Исходный текст –

Наше мышление является переводчиком, истолковывающим жесты опыта.
Привычка считать мир понятий пустым и бессодержательным, и противопоставлять ему восприятие – как наполненное содержанием, всецело определенное, укоренена настолько, что истинному положению дел будет затруднительно завоевать подобающее ему место. Совершенно упускается из виду то, что простое созерцание есть наипустейшее из всего, что только возможно представить, и что все свое содержание оно получает только из мышления. Что в предмете истинно, так это лишь удержание им вечнотекучей мысли в определенной форме без того, чтобы перед нами возникала необходимость деятельно содействовать этому удержанию. Если человек, духовная жизнь которого богата, видит тысячи вещей там, где для духовно нищего одна пустота, то это доказывает ясно, как Божий день, что содержание действительности является лишь отражением содержания нашего духа, и что извне мы получаем лишь пустую форму. Разумеется, мы должны обладать силой для того, чтобы познать себя в качестве создателей этого содержания, в противном же случае мы всегда будем видеть лишь отражение, и никогда не будем видеть дух, который отражается. Ведь также и тот, кто смотрит на себя в настоящем зеркале, должен познать себя в качестве личности, чтобы вновь признать себя в образе.
Что до сущности, то все чувственное восприятие в конечном счете растворяется в идеальном содержании. Лишь тогда оно предстает нам отчетливым и ясным. Сознание этой истины по большей части даже и не коснулось наук. Мыслительные определения принимают за свойства предметов, такие как цвет, запах и пр. Так, полагают, что свойством всех тел является то определение, что они сохраняют то состояние движения или покоя, в котором пребывают, до тех пор, пока это не будет изменено воздействием извне. В этой форме закон способности сохранения фигурирует в естествознании. Однако истинное положение дела не таково. Мысль тело присутствует в моей понятийной системе во многих модификациях. Одна из них есть мысль вещи, которая может приводить себя в состояние движения или покоя самостоятельно, другая – понятие тела, которое изменяет свое состояние лишь вследствие внешнего воздействия. Последнее тело я обозначаю как неорганическое. Если впоследствии я сталкиваюсь с определенным телом, которое в моем восприятии отображает данное мной выше понятийное определение, я обозначаю его неорганическим и связываю с ним все определения, которые следуют из понятия неорганического тела.
Все науки должно пронизать убеждение в том, что их содержание есть исключительно мыслительное содержание, и что у них нет с восприятием никакой иной связи помимо той, что они усматривают в объекте восприятия особую форму понятия.

Сведения –
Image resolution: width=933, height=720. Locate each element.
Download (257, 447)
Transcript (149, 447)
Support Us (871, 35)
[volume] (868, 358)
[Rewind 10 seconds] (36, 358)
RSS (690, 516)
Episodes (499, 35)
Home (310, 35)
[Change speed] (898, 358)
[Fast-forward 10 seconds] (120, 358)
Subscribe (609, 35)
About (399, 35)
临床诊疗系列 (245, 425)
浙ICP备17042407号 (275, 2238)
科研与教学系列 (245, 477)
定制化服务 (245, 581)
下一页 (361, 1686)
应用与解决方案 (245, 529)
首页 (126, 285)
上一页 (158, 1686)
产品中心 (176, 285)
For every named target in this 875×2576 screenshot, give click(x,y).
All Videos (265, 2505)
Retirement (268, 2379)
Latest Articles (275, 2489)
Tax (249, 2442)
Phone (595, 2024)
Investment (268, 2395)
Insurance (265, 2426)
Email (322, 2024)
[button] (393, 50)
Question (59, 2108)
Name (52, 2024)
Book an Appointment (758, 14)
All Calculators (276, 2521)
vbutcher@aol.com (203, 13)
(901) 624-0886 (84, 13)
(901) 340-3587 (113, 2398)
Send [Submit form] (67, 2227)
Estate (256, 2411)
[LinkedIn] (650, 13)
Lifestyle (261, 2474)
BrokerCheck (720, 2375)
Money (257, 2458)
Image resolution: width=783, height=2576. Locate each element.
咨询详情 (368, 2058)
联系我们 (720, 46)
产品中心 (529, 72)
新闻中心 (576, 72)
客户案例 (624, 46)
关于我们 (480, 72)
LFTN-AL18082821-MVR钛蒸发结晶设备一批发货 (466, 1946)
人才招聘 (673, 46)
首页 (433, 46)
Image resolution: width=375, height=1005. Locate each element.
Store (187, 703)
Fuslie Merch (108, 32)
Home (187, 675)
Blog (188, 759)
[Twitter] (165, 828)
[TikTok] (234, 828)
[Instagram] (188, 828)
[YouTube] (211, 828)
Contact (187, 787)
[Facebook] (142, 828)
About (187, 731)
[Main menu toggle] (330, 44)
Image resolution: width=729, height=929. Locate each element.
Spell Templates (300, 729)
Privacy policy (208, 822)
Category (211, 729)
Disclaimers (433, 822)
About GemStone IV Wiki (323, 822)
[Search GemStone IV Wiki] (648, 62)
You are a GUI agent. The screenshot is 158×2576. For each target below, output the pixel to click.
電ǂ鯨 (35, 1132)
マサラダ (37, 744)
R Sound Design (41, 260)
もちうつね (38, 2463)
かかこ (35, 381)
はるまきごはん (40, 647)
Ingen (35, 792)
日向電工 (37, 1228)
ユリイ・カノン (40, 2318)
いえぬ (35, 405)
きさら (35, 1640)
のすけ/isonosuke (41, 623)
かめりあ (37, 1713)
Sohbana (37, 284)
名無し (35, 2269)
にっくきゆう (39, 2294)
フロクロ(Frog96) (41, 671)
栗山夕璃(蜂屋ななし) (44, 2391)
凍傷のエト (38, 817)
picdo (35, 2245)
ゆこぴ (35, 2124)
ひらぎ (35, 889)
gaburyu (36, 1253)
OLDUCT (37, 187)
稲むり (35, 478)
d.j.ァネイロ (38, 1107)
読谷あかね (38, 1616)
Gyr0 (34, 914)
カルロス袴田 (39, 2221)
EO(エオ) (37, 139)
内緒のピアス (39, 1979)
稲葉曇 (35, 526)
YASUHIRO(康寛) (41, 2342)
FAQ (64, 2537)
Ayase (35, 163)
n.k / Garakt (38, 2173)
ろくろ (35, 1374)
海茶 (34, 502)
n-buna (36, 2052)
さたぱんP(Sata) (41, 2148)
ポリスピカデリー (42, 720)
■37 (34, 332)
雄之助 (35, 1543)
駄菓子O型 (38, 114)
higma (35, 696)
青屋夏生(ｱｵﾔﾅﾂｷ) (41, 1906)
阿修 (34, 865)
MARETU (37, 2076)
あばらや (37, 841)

Цель упражнения – Извлеките из исходного текста без изменений фрагмент, который открывается словами, содержащими «Все науки должно», и завершается словами «особую форму понятия.».

Результат –
Все науки должно пронизать убеждение в том, что их содержание есть исключительно мыслительное содержание, и что у них нет с восприятием никакой иной связи помимо той, что они усматривают в объекте восприятия особую форму понятия.